As razões, tanto do Promotor de Justiça quanto do Desembargador Presidente foram basicamente as mesmas, as quais enumeramos na sequência.
Para o representante do Ministério Público, o Tribunal de Justiça Militar gaúcho está contaminado pelos seguintes fatores: prática de nepotismo, interferência do Tribunal em relação aos magistrados de primeiro grau, uso recorrente de habeas corpus, corporativismo em favor de oficiais, e custo elevado pela demanda de serviços que presta.
Já para o Presidente do Tribunal de Justiça do Estado, “o Tribunal de Justiça Militar é desnecessário”, não justificando a sua estrutura para a demanda que ela possui e o custo que representa.[3]
Foi citado como precedente para a pretendida extinção, projeto de emenda constitucional que tramita na Assembléia Legislativa de Minas Gerais[4], com a mesma finalidade.
Em que pese os argumentos apresentados, de todo respeitados, pedimos vênia, para considerar a proposta de extinção da Justiça Militar do Estado do Rio Grande do Sul, carente de razoabilidade e proporcionalidade, demonstrativa do desconhecimento da Justiça Militar e, principalmente, carente de constitucionalidade sob a ótica da Carta Magna vigente, conforme demonstraremos mais a frente.
Passemos, portanto, à análise de cada uma das razões apresentadas.

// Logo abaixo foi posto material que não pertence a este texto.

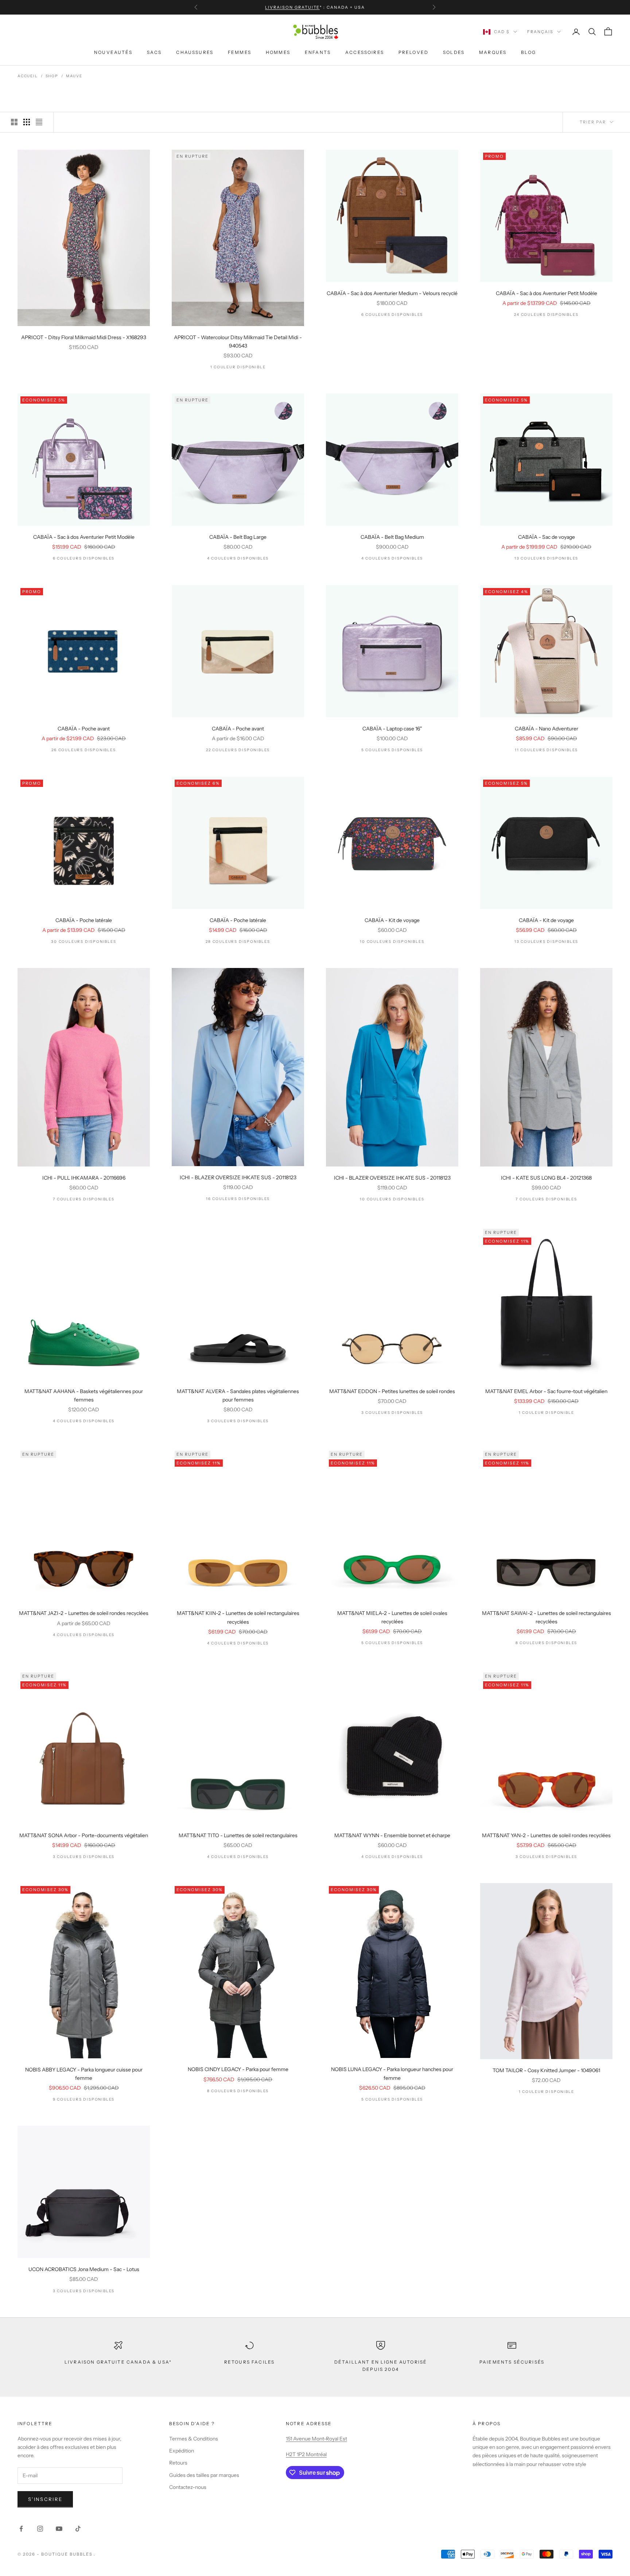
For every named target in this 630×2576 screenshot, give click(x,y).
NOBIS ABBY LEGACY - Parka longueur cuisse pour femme (84, 2073)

2. AUSÊNCIA DE RAZOABILIDADE E PROPORCIONALIDADE NA PROPOSTA
Acompanhamos, com pesar, a atenção midiática que se deu a uma série de denúncias feitas pelo representante do Ministério Público gaúcho atuante na Justiça Militar: nepotismo, interferência do Tribunal junto aos magistrados de 1º grau, uso recorrente de habeas corpus, corporativismo favorecendo os oficiais da Brigada Militar e alto custo do Tribunal para os cofres do Estado.
Desde já deixamos claro que não temos conhecimento direto dos fatos denunciados, por isso vamos nos abster de qualquer juízo de valor sobre eles. Mas, com a vinda de membros do Conselho Nacional de Justiça – CNJ, para realizar uma auditoria na Corte castrense, razoável supor que as denúncias serão devidamente apuradas, e as medidas necessárias serão tomadas para corrigir eventuais desvios que se apresentem.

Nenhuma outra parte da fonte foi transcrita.